▶ **Exercise brief**: Would you copy each line of the data below that has "Image"?

▶ **Supplied records**:

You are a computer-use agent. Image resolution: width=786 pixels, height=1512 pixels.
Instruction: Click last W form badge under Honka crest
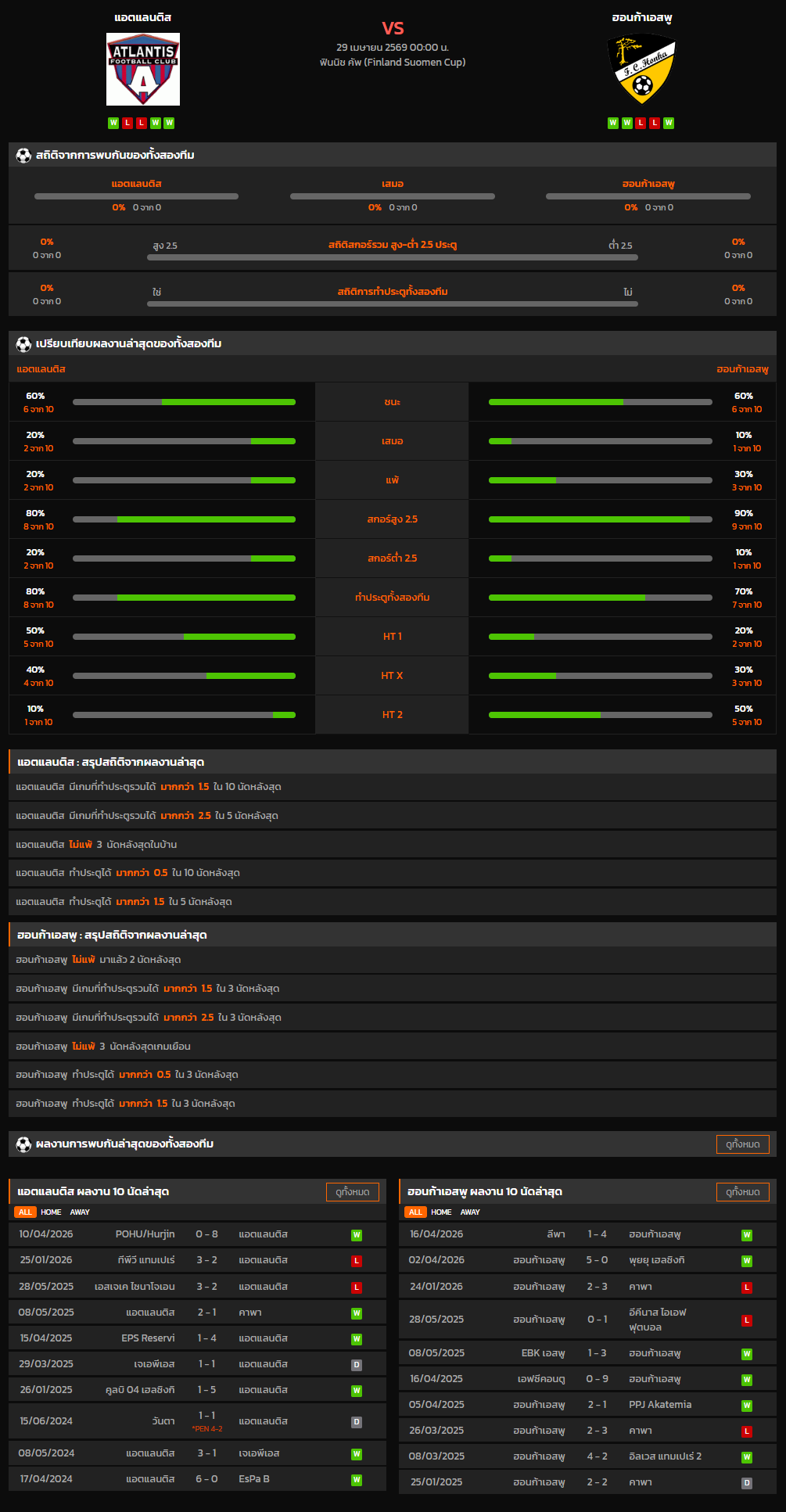(669, 123)
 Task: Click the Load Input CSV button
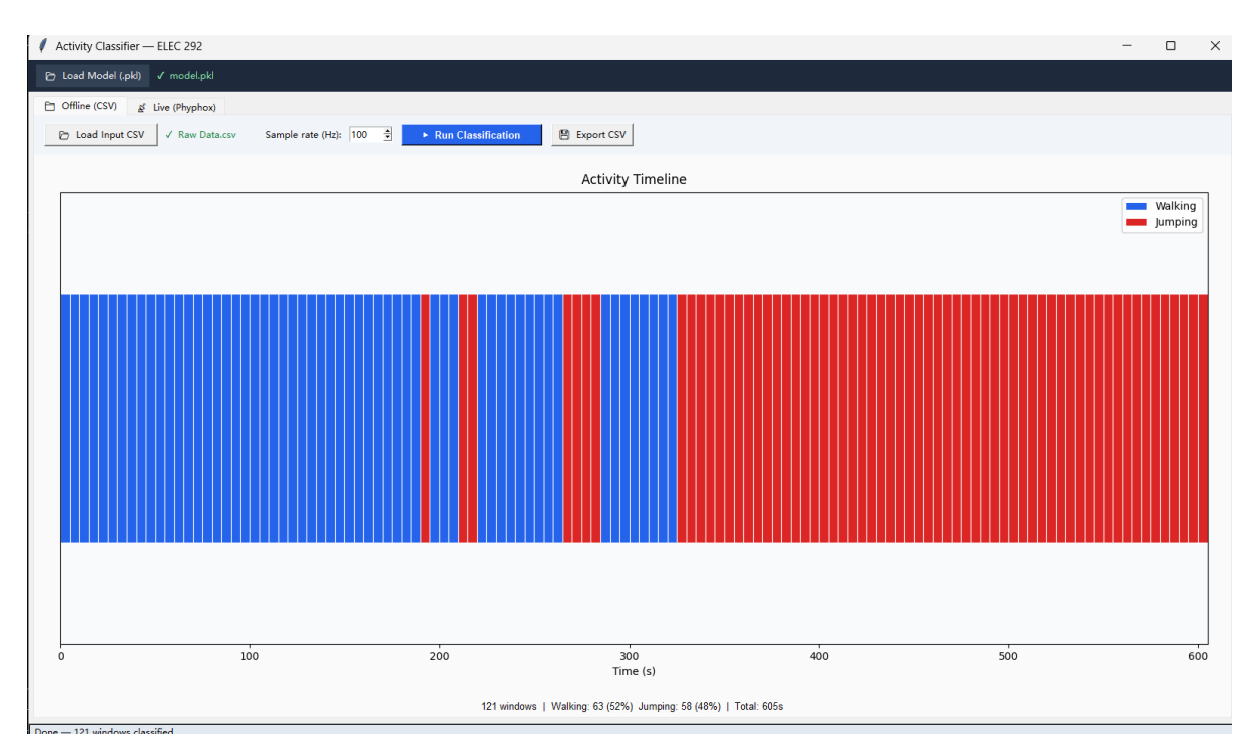pos(101,135)
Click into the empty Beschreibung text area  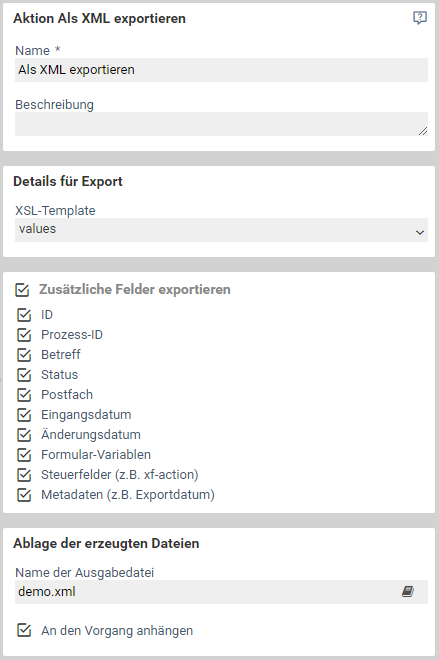point(221,124)
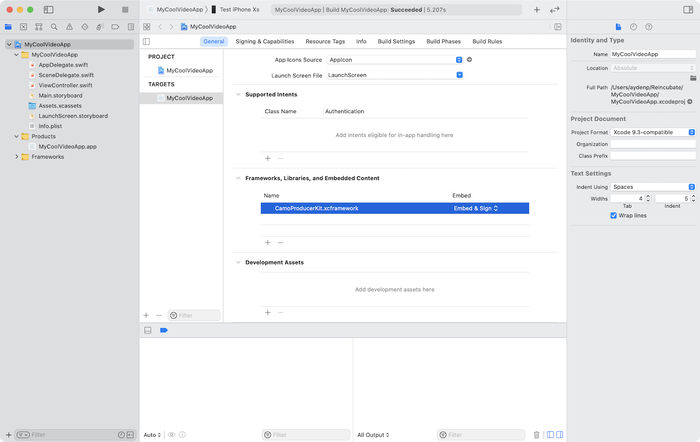
Task: Open the Quick Help inspector icon
Action: (649, 27)
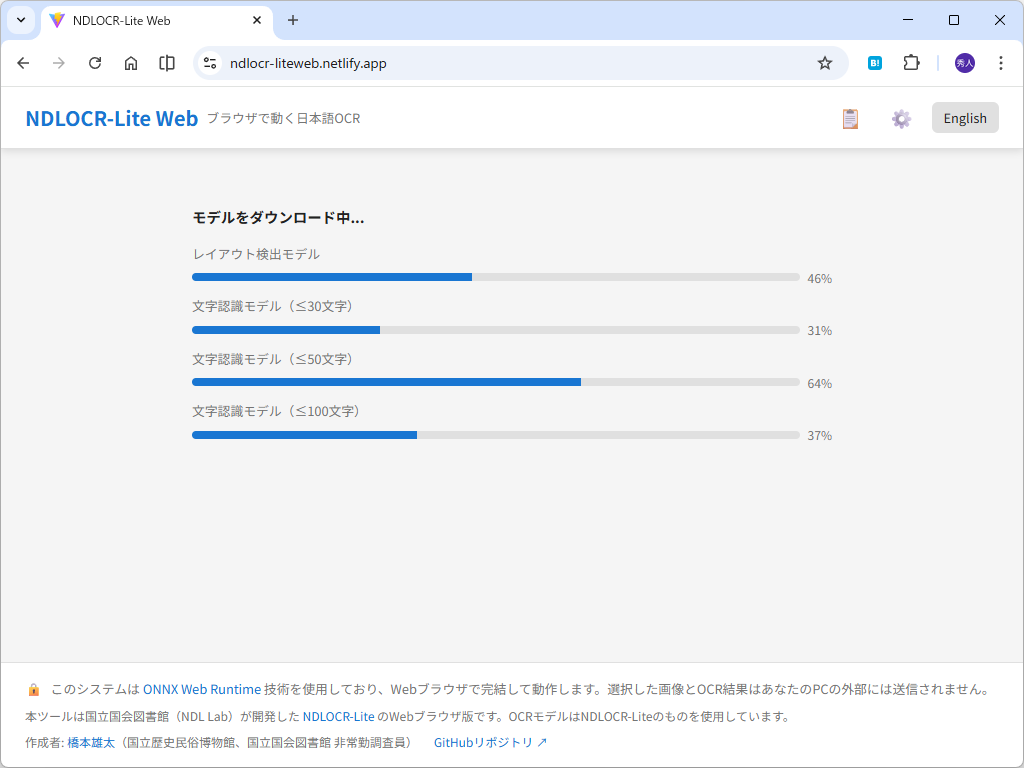Click the clipboard OCR results icon

850,118
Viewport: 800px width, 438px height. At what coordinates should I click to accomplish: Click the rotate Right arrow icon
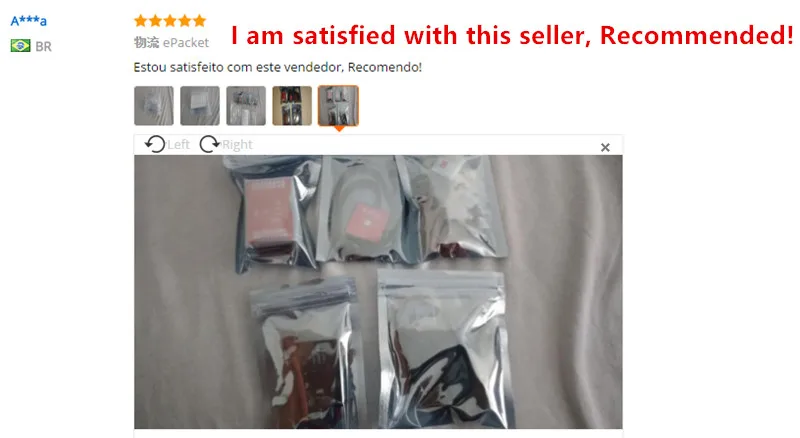click(x=209, y=144)

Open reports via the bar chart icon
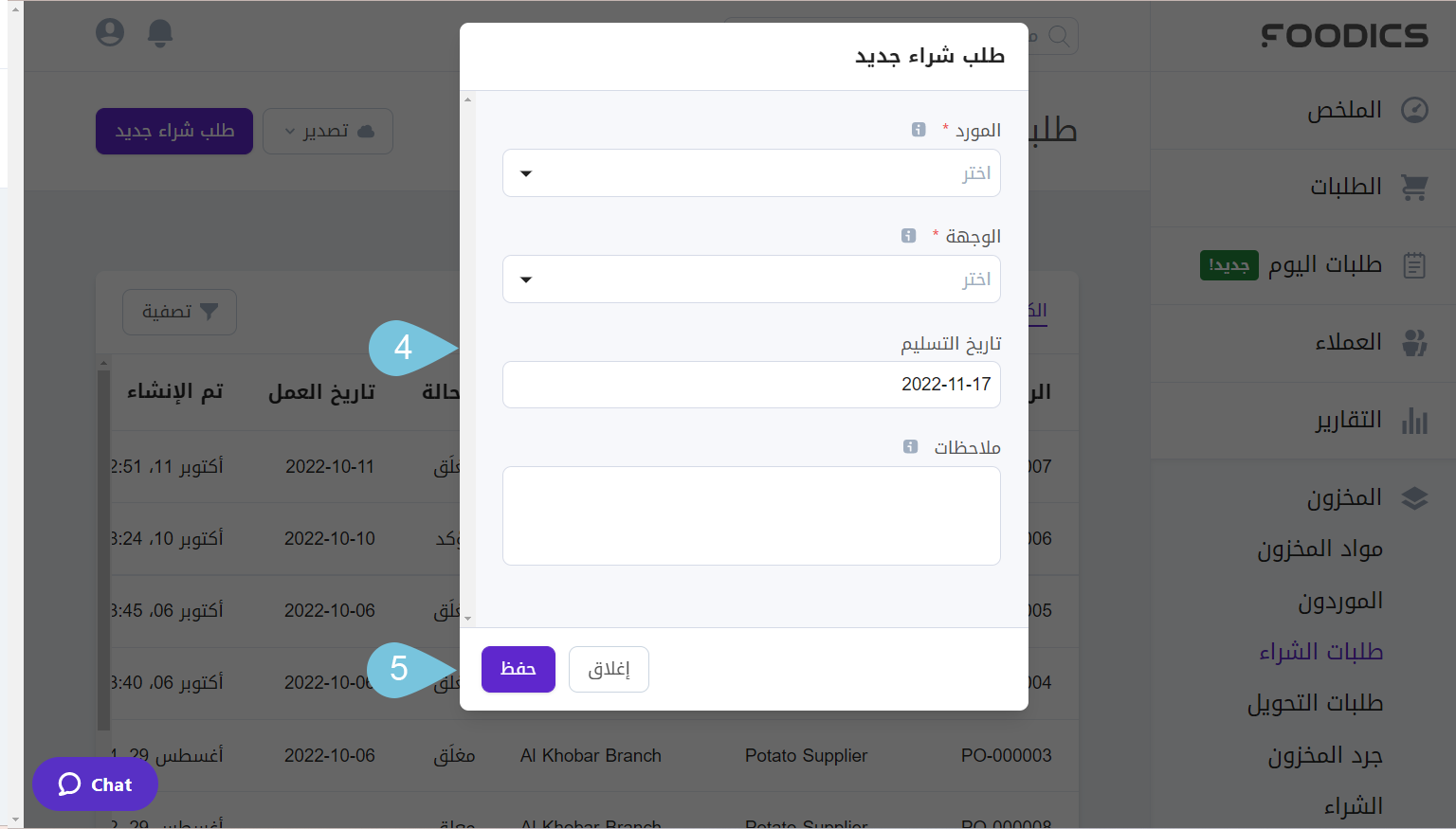tap(1414, 420)
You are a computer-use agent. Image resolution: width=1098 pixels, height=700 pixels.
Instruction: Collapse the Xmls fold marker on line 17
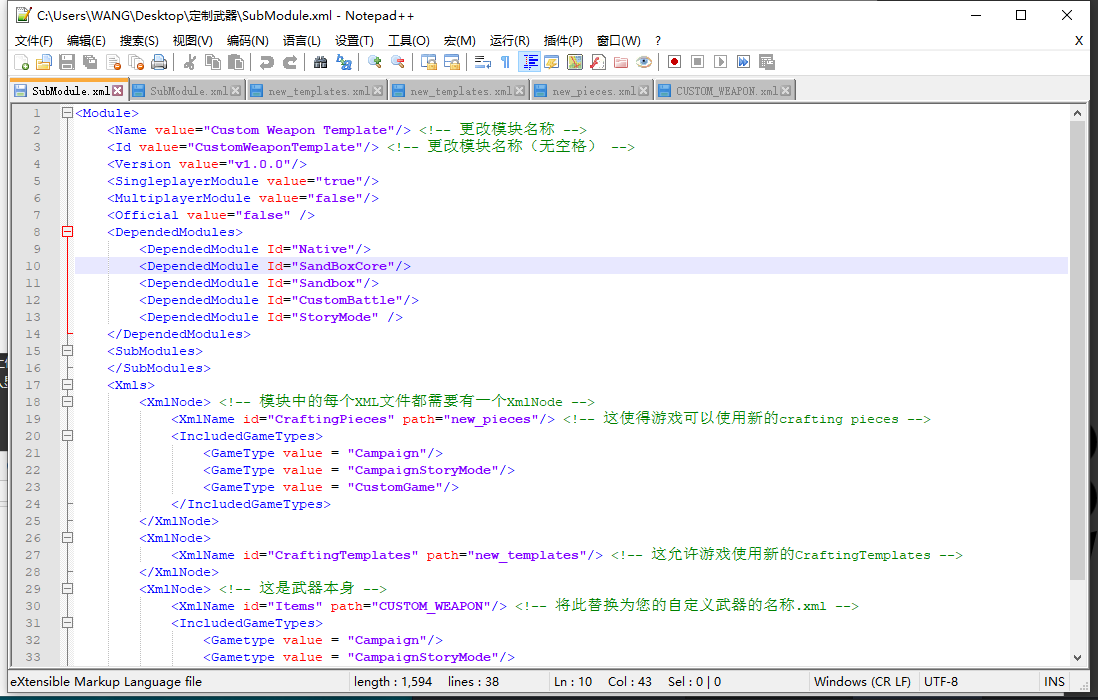67,385
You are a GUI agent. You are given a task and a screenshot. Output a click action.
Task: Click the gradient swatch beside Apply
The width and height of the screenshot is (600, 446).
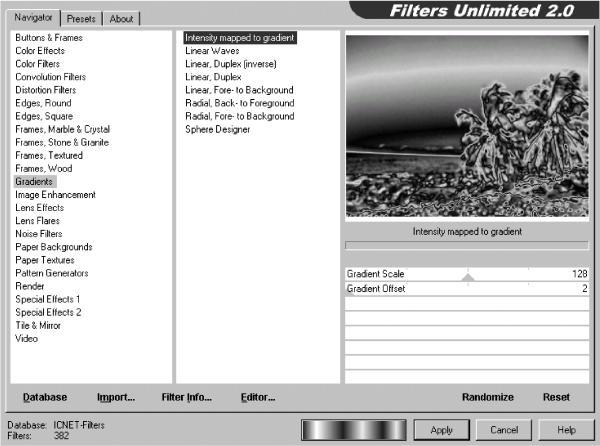tap(354, 430)
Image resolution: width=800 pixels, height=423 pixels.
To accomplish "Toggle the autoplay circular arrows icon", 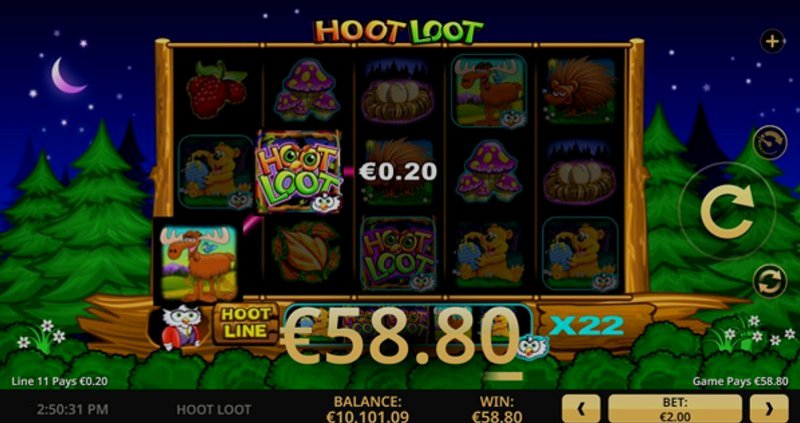I will click(770, 282).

▶ **Task answer**:
You are a computer-use agent. Image resolution: width=786 pixels, height=1512 pixels.
You are a computer-use agent. Image resolution: width=1098 pixels, height=700 pixels.
Image resolution: width=800 pixels, height=423 pixels.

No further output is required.